2024.01.17
2023 was a topsy-turvy year for copper, the red metal buffeted by strong headwinds including a high US dollar, a string of interest rate hikes, and weak demand from China, the largest copper consumer.
It entered last year at $4.12 a pound and exited at $3.88, for a loss of 6.1%. Copper peaked at $4.24 last January, on the back of expectations of a strong rebound in demand from China, which never materialized. It skidded to a 52-week low of $3.51 on May 29.
However, a couple of factors identified by us at AOTH indicate that 2024 will be much better for copper, with the metal potentially knocking on the door of $4 or higher. Most important is supply failing to keep up with demand. The second factor is a weakening of the US dollar if market expectations of monetary easing come to pass.
A majority of respondents to a CNBC Fed Survey said the US Federal Reserve, or central bank, will begin cutting interest rates in June.
Price predictions
Mining Weekly reported last week that BMI has maintained its average yearly copper price forecast at $8,800 per tonne, or $3.99 a pound — higher than the 2023 average of $3.86, due to an anticipated decline in US dollar strength and supply constraints.
According to BMI, global refined copper production will grow by 3.1% this year, supported by Chinese expansion capacity. (To ensure self-sufficiency, China is growing its network of copper smelters, meaning it will start to import much more unrefined copper ore for processing domestically. Read more)
But the copper market will remain tight, says BMI, due to supply issues in Panama. Last year 400,000 tonnes of global copper production was lost when the government abruptly ordered First Quantum Minerals to end operations at Cobre Panama. The $10-billion copper mine had only been running for four years.
BMI forecasts global copper consumption to grow 3.5% to 28 million tonnes in 2024, and for demand to increase from 27 million tonnes in 2023 to 38-million tonnes in 2032, averaging 3.9% yearly growth.
Yet, the US Geological Survey reports supply from copper mines in 2022 amounted to only 22 million tonnes. The 2023 figures aren’t in yet.

▶ _Dataset excerpts_:
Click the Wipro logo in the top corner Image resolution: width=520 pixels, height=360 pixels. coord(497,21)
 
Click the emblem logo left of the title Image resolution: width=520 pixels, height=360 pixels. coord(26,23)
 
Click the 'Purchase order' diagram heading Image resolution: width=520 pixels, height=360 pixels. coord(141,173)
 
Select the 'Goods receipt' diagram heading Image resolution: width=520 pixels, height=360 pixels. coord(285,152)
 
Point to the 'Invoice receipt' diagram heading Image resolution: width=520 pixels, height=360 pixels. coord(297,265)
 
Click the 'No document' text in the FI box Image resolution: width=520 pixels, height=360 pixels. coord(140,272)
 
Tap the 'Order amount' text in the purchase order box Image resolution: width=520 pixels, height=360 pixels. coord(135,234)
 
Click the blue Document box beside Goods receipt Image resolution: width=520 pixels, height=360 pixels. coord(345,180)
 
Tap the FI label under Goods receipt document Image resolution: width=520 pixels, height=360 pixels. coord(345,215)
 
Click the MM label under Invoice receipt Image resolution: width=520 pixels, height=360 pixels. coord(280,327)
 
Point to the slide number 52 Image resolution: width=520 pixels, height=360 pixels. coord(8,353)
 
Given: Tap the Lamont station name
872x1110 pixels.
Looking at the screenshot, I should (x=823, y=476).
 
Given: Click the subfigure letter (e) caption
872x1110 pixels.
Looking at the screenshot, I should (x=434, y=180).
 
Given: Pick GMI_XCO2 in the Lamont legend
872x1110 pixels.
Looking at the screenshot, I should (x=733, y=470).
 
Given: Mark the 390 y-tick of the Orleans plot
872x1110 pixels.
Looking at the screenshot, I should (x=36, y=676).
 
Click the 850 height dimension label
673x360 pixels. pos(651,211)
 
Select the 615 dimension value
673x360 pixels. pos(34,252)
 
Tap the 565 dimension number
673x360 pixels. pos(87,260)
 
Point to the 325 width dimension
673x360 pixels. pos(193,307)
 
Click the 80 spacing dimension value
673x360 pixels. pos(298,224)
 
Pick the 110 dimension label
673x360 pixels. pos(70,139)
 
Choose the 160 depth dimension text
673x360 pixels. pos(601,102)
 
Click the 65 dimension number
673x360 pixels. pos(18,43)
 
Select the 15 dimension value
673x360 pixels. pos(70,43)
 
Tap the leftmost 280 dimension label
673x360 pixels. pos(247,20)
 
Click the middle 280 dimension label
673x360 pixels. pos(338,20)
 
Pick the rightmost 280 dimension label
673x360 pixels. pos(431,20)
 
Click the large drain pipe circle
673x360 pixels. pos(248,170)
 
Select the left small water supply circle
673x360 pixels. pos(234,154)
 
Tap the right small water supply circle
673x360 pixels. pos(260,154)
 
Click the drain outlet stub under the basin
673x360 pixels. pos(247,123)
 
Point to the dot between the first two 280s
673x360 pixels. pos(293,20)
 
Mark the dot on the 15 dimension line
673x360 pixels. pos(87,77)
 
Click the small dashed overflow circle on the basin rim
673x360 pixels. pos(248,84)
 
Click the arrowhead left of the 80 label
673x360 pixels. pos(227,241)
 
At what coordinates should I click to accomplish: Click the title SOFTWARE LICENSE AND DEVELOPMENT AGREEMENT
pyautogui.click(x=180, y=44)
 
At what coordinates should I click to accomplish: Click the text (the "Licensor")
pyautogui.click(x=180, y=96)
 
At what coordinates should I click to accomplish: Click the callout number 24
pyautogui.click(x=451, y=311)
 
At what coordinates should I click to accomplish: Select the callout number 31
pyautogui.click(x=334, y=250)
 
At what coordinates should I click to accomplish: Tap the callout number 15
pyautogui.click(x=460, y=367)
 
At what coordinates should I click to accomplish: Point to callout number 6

▶ _Work instructions_:
1 – Summarize the copper article above in two sentences.
2 – List every headwind that the copper article above says buffeted the metal in 2023.

▶ _Final answers_:
1 – Copper lost 6.1% in 2023, falling from $4.12 to $3.88 a pound under pressure from a high US dollar, a string of interest rate hikes, and weak demand from China. AOTH expects 2024 to be much better because supply is failing to keep up with demand and the dollar may weaken, and BMI forecasts an average price of $3.99 a pound, with the market kept tight by supply issues in Panama.

2 –
- A high US dollar
- A string of interest rate hikes
- Weak demand from China